Myth and Fingerprints
I was thinking recently about my school library in 3rd grade.
Not sure why. It could’ve been the recent news reports on libraries without books — without physical books, anyway; rather, they’re community spaces with computers where users can surf the Internet and check out E-books — that got me remembering how I’d settle down in the stacks in front of the encyclopedias and basically use the references in the article at hand like we use hyperlinks online today.

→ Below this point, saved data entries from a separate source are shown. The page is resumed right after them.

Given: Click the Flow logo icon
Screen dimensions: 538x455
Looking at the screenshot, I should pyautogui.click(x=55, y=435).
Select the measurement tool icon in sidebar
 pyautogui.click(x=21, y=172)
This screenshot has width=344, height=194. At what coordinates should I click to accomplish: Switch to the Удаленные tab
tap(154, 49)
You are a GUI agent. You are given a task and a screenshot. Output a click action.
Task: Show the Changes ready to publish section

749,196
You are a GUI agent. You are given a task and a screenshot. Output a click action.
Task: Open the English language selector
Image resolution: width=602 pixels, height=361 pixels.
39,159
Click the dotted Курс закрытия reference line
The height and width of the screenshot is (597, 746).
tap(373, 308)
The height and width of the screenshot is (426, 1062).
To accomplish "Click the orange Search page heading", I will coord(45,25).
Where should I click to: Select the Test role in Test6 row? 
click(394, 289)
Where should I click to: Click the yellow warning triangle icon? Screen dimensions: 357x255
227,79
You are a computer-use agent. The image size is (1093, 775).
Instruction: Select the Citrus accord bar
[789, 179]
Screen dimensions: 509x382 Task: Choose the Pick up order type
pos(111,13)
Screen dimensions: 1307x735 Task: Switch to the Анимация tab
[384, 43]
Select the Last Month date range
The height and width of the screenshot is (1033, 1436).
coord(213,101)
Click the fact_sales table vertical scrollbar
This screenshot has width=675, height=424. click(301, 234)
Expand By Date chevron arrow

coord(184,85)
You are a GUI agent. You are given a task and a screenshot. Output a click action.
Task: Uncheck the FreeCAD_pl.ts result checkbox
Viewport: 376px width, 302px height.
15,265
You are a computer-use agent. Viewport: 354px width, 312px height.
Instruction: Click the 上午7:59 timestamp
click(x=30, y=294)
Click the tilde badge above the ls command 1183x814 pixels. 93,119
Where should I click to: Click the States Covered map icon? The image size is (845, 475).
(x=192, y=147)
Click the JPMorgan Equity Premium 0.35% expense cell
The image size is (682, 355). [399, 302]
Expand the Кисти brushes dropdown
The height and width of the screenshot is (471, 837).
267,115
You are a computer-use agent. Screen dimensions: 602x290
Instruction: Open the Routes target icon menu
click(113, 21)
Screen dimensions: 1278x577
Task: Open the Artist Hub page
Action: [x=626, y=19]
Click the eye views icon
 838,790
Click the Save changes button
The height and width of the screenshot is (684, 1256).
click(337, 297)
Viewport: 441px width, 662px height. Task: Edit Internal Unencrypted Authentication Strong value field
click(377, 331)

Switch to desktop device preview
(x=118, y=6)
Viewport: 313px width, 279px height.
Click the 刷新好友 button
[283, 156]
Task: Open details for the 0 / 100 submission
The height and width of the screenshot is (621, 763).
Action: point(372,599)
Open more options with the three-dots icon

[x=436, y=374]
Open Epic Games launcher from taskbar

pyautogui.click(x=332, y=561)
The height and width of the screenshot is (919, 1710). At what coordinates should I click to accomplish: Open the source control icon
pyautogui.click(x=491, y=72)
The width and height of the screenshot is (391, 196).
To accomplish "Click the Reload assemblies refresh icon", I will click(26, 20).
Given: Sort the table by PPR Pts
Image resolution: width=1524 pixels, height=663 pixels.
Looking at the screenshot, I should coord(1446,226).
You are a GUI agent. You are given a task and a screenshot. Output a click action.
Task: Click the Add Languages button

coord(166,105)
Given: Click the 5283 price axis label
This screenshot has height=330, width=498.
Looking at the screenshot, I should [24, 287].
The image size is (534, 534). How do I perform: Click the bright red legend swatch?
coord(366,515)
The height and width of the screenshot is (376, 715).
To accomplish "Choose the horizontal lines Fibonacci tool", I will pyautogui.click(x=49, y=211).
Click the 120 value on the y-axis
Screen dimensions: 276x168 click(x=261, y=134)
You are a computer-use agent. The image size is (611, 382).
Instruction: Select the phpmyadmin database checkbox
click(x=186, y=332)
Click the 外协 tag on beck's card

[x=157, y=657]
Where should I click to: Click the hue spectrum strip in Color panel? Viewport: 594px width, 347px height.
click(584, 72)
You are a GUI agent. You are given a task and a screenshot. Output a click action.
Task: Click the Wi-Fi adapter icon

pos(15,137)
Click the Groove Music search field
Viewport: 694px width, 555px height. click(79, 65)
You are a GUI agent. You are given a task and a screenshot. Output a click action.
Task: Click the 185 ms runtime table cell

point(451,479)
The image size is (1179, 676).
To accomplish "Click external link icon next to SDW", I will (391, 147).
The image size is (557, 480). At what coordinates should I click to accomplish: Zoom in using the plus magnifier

I have several fond memories, general and specific, of libraries. One suspects many readers do. Those I’ve shared on the blog before include — nestled in a post on TV’s Supernatural — memories of my favorite aisle in this particular library. What brought me to that aisle was books on Greek and Roman mythology, a subject I read about voraciously and to an almost literally exhausting degree. Based on periodic scans of various library and bookstore shelves, I may well have gone through every relevant volume in print. Some books were, from my youthful perspective at least, stuffier than others, a category in which I preferred Edith Hamilton’s Mythology to Bulfinch’s. There were plenty of slim paperbacks and large, illustrated tomes aimed more directly at my age, too, with D’Aulaires’ Book of Greek Myths atop the heap of the latter.
One element of that last book I appreciated was the family tree depicting the Titans
who preceded the familiar gods of Olympus. Distinctions between the Olympians, largely the children of Titan king Cronus and queen Rhea, and other offspring of the Titans, who like Hyperion and Thea’s son Helios were still called Titans, fascinated and confused me. At times Helios seemed interchangeable with Hyperion rather than being his son, and the Olympian Apollo (god of music, etc.) apparently took Helios’ place as the deity who rode the chariot across the sky as generations went on, and Apollo was also known as Phoebus, while his twin sister Artemis (goddess of the hunt, etc.) was also known as Phoebe, but Phoebe was also the name of the Titan associated with the moon’s own chariot before Artemis, and the Titan Selene was also the goddess of the moon like her brother and/or cousin Helios was of the sun, and of course in Roman myth Artemis was known as Diana, whereas Apollo remained Apollo or Phoebus or maybe Phoebus Apollo, and by the way Artemis might have been a deity from another culture superimposed onto and/or subsumed by the equivalent Greek icon as often happened when Greek influence spread via trade and language and conquest.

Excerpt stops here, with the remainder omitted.